Mehmet Şimşek’ten, gri liste sorununu çözmesi bekleniyor. Daha önce başarmıştı. 2014 yılında edindiği deneyimleri ve uluslararası alanda kazandığı itibar işe yarayabilir.

Başaracağının işaretleri görünmeye başladı. Batı emperyalizmi, Türkiye’yi yaban ellere bırakmak istemiyor. Mehmet Şimşek’e -yalandan da olsa- bir başarı daha tattırmak zorundalar. Bu iş emperyalizmin kurumlarından biri olan FAFT aracılığıyla yapılacağı için zor değil. Üstelik inandırıcılık dozu yüksek.

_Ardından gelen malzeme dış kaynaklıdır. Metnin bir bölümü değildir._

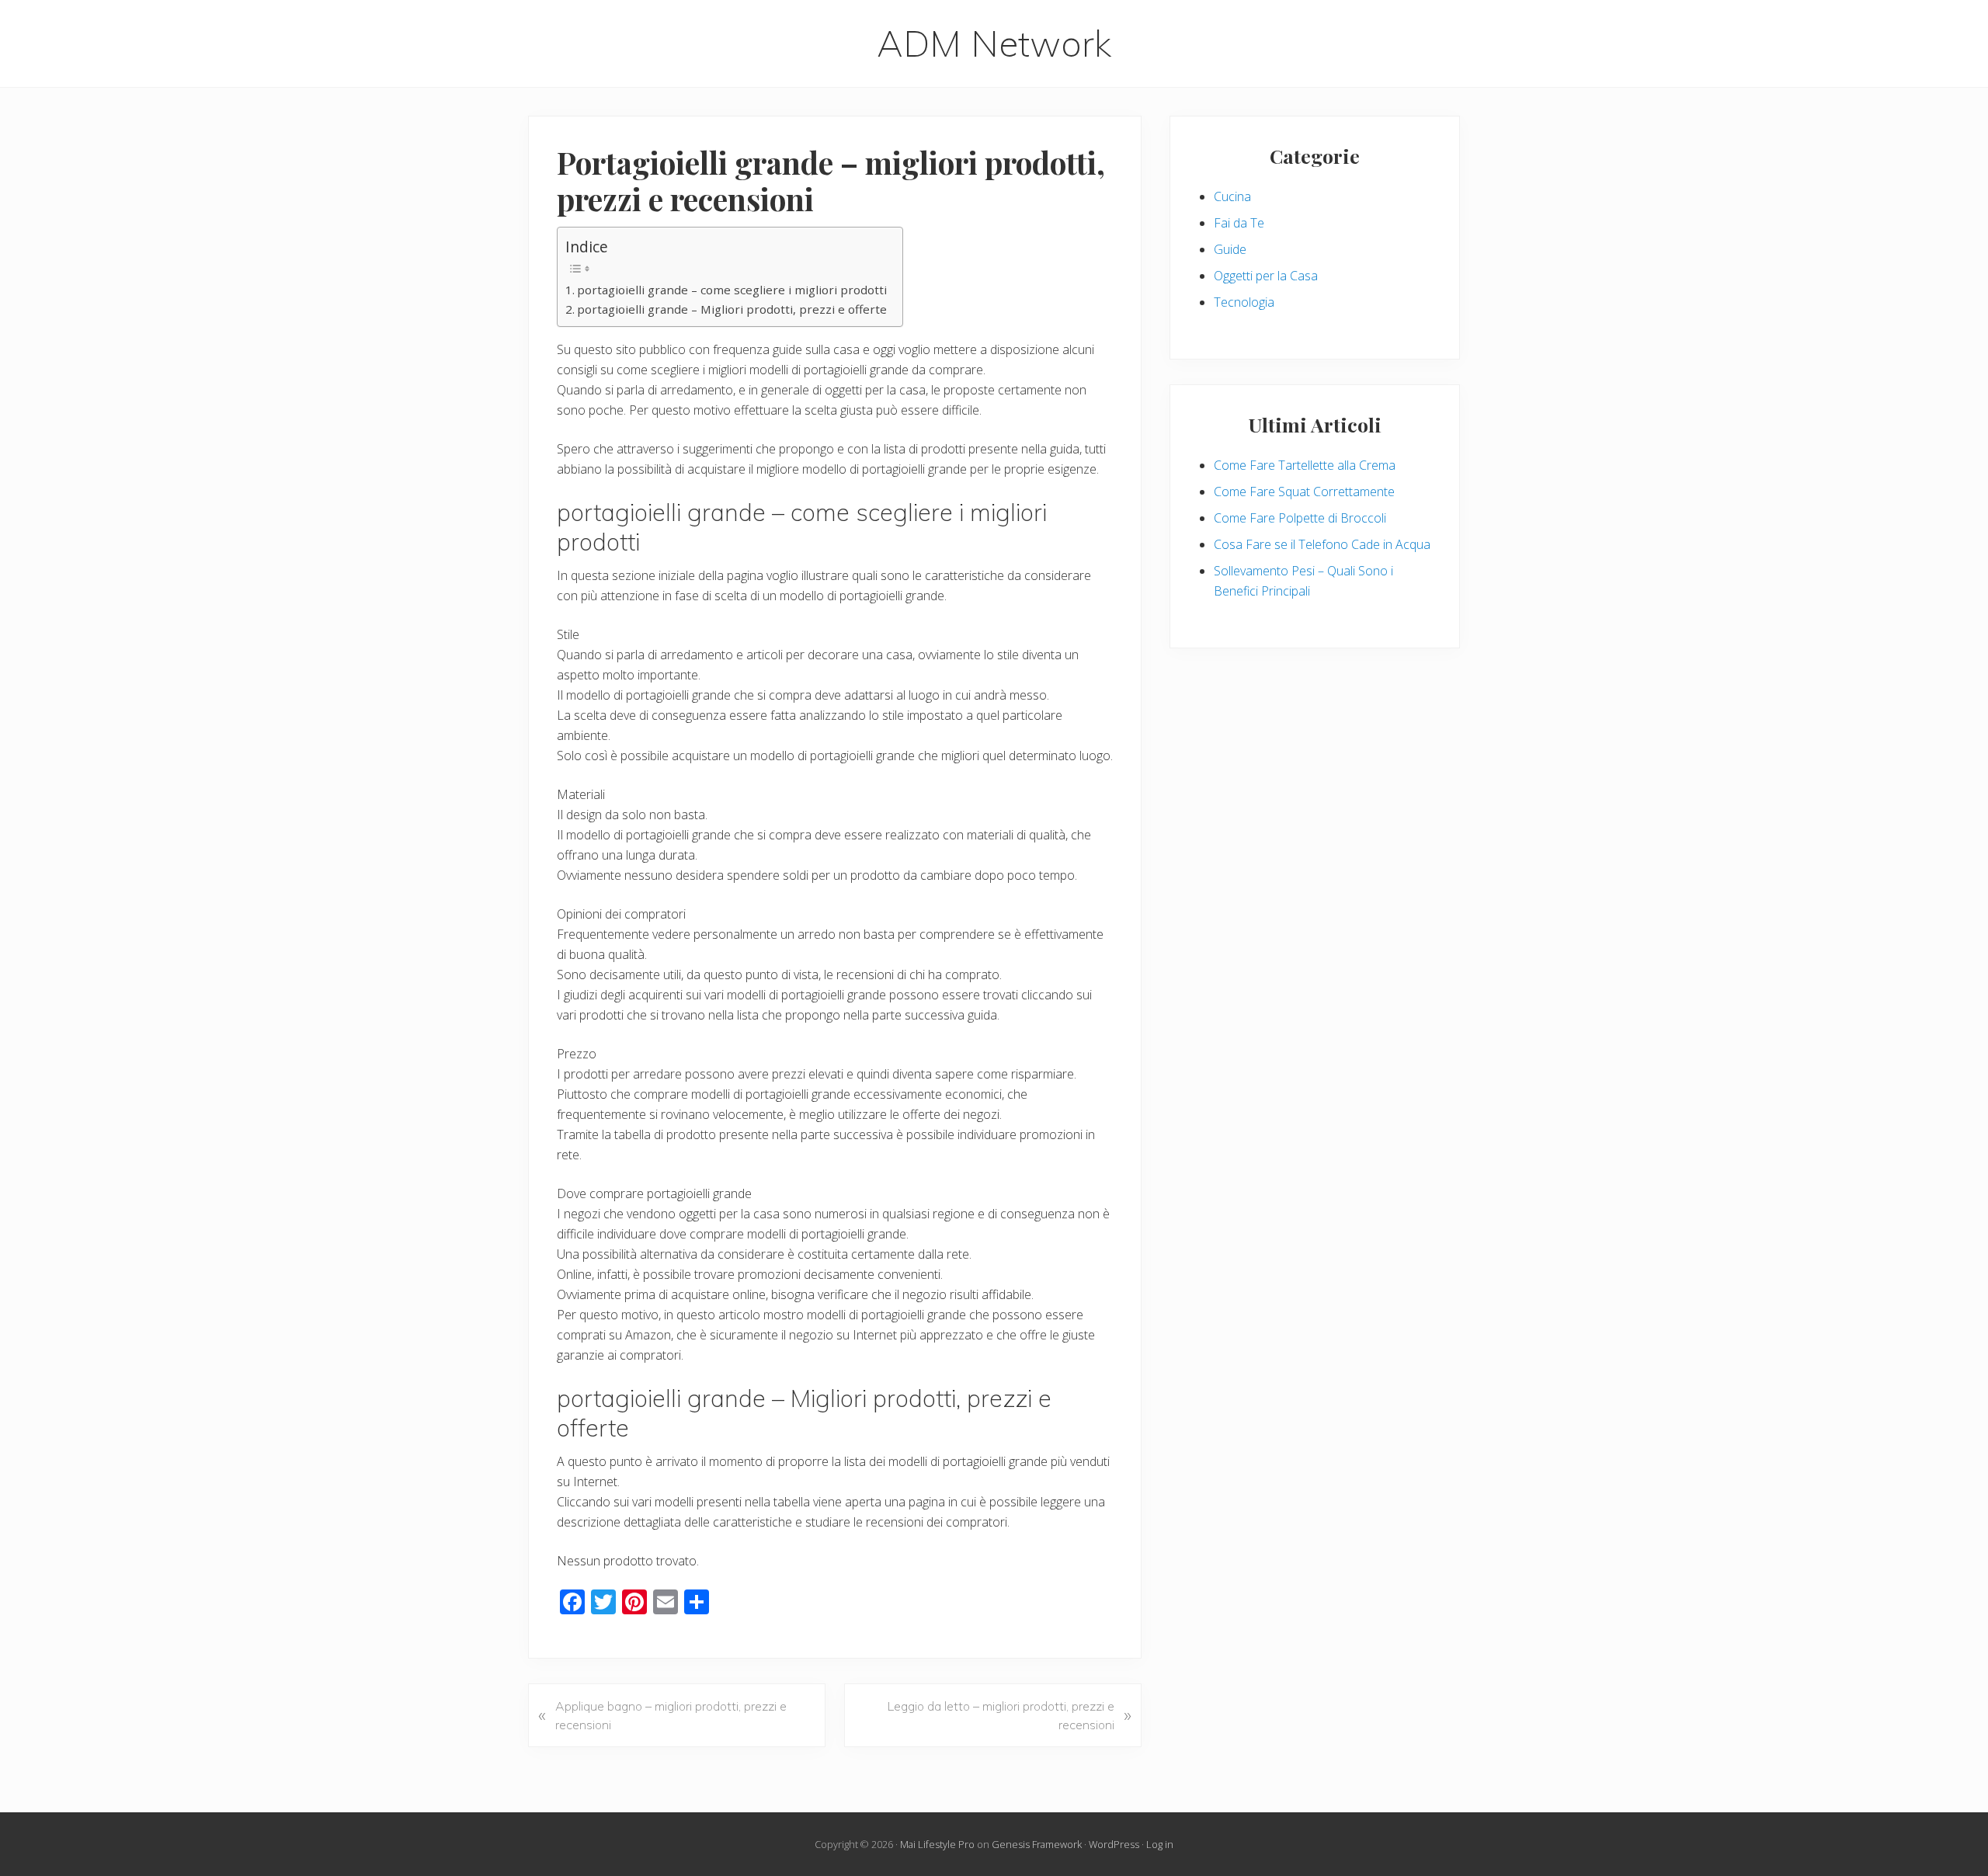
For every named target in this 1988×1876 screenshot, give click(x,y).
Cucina (1232, 196)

Bakın 20 Temmuz tarihli FATF Türkiye Değerlendirme Raporunda neler yazıyor: kara para aklamanın önlenmesi ve terörizmin finansmanıyla mücadelede olumlu adımlar atıldığının görülmesi üzerine 6 konu başlığına olumlu not verildiği belirtiliyor. Vakıfların da aralarında olduğu kâr amacı gütmeyen kuruluşlar üzerindeki kontrol mekanizmalarına ilişkin FATF’nin tavsiye kararlarındaki “kısmen uyumlu” sözcükleri, “büyük ölçüde uyumlu” ya yükseltildi. Siyasi Nüfuz Sahibi Kişiler (PEPs) ve finansal kurumların düzenlenmesi ve denetlenmesi konu başlıklarındaki önerilerin tümüyle karşılandığı belirtildi.

Şaka gibi değil mi?

Ülke kayıt dışılıktan yıkılıyor. Ödemeler dengesi istatistiklerinde kaynağı belirsiz paraların yazıldığı “net hata ve noksan” hesabı rekorlar tazeliyor. Cari açık 2022 yılında kaynağı belirsiz 25 milyar 353 milyon dolar girişiyle kapatıldı. Net hata ve noksan hesabına 2006-2022 arasında kaynağı bilinmeyen 85 milyar 185 milyon dolar giriş; 47 milyar 760 milyon dolar çıkış işlendi.

Bu gerçekleri kimse önemsiz sayamaz. Mehmet Şimşek direksiyona geçti diye düzelmesi de beklenemez.